Danny Weitzner of the W3C will help decide whether the Internet standards body should back technologies with pre-existing intellectual property claims--and royalties--attached to them. He explains what's at stake in an interview with CNET News.com.

If you want to adhere to the latest official protocol for building a Web application, it could cost you.

Welcome to the latest controversy roiling the World Wide Web Consortium, the standards body responsible for shepherding Web technologies like XML and HTML.

This particular controversy began brewing nearly a year ago when the W3C first contemplated a change that would let its working groups incorporate technologies that already had intellectual property claims--and royalties--attached to them. The W3C subsequently backed away from that stance in the face of strong opposition and reaffirmed its policy of only recommending royalty-free technologies.

But the issue is far from over. A task force is still drafting a proposed exception to the royalty-free policy. Danny Weitzner, who chairs the working group charged with deciding the question, incurred the wrath of anti-royalty working group members by granting the task force an extension on its deadline. The full working group will evaluate the task force's proposal at the end of this month.

Weitzner is no stranger to Internet policy controversy.
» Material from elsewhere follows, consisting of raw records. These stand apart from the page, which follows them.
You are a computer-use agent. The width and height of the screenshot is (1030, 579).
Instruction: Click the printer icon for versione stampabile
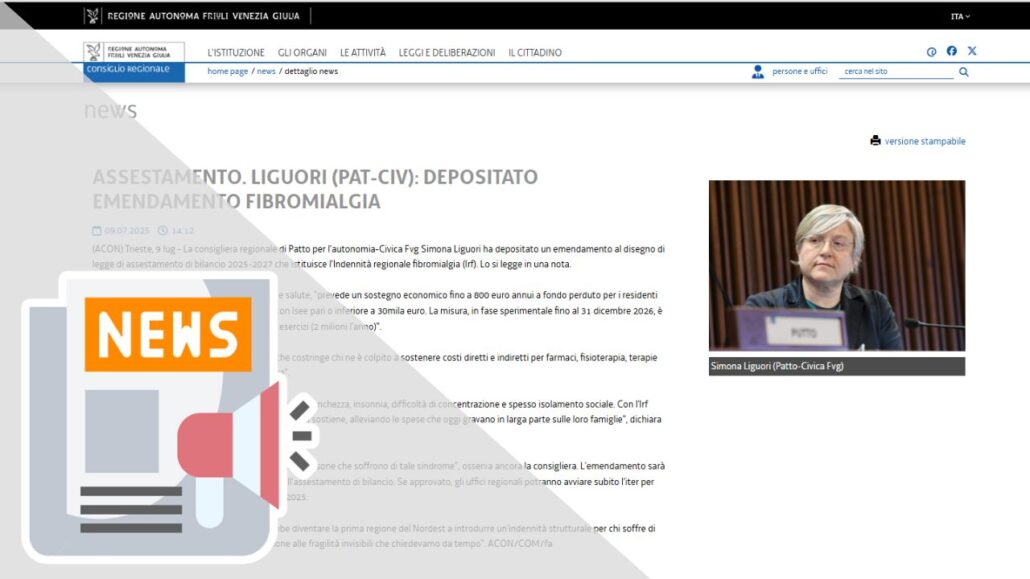(x=875, y=141)

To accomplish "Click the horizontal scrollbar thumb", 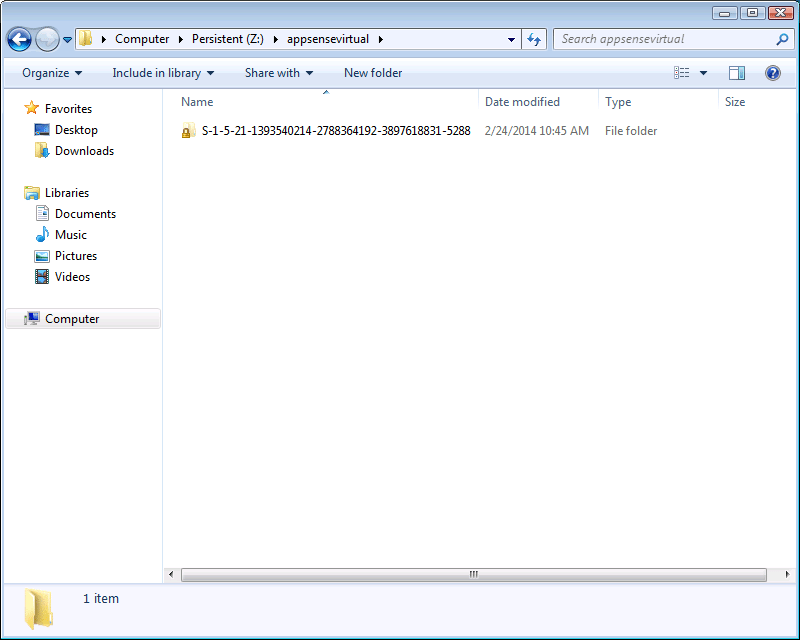I will click(x=473, y=575).
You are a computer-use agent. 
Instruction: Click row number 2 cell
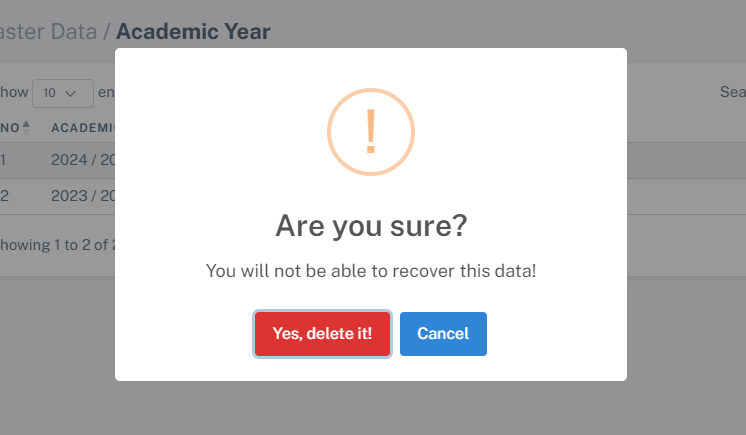pyautogui.click(x=4, y=196)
For a decade before joining the W3C as a full-time staff member, in 1998, the New York native worked in Washington, D.C., first as the Electronic Freedom Foundation's first Washington-based lawyer, and then for the Center for Democracy and Technology, which he co-founded and on whose board he still sits. In 1997, he was instrumental in bringing one of two lawsuits that helped bring the Communications Decency Act (CDA) to defeat at the hands of the Supreme Court.

At the W3C, the 38-year-old Weitzner heads up the consortium's Technology & Society Domain, which includes the W3C's Semantic Web activities--a project that has been likened to a resurrection of artificial intelligence. In addition to being co-principal investigator for the Semantic Web, he is chair of the Platform for Privacy Preferences (P3P) Coordination Group and chair of the Patent Policy Working Group.

Weitzner spoke to CNET News.com about the fate of the W3C's royalty-free policy and potential royalty exception, and about the role of the Semantic Web.

Q: Many--if not most--standards groups have some kind of provision for using technologies that are encumbered by some sort of license. The IETF (Internet Engineering Task Force), for example, has approved the use of licensed technologies for years. So why is it so controversial for the W3C to be considering an exception to its royalty-free policy?
A: Our conclusion that we need a royalty-free policy is about what we think is significant about the Web and the sorts of applications that implement out standards, and also the time and the patent environment that we're currently in. You could argue that the W3C came to this issue at a particularly difficult time because there has been an explosion of Web-related patents. Explaining why the IETF isn't in that environment is like trying to prove a negative. We've certainly never felt that the patent policy that's right for the Web is necessarily right for the rest of the world. When we were examining our options, people said we should just have a RAND policy like all the other standard groups, and we said we are not like the rest of the world and we should have a policy that reflects that.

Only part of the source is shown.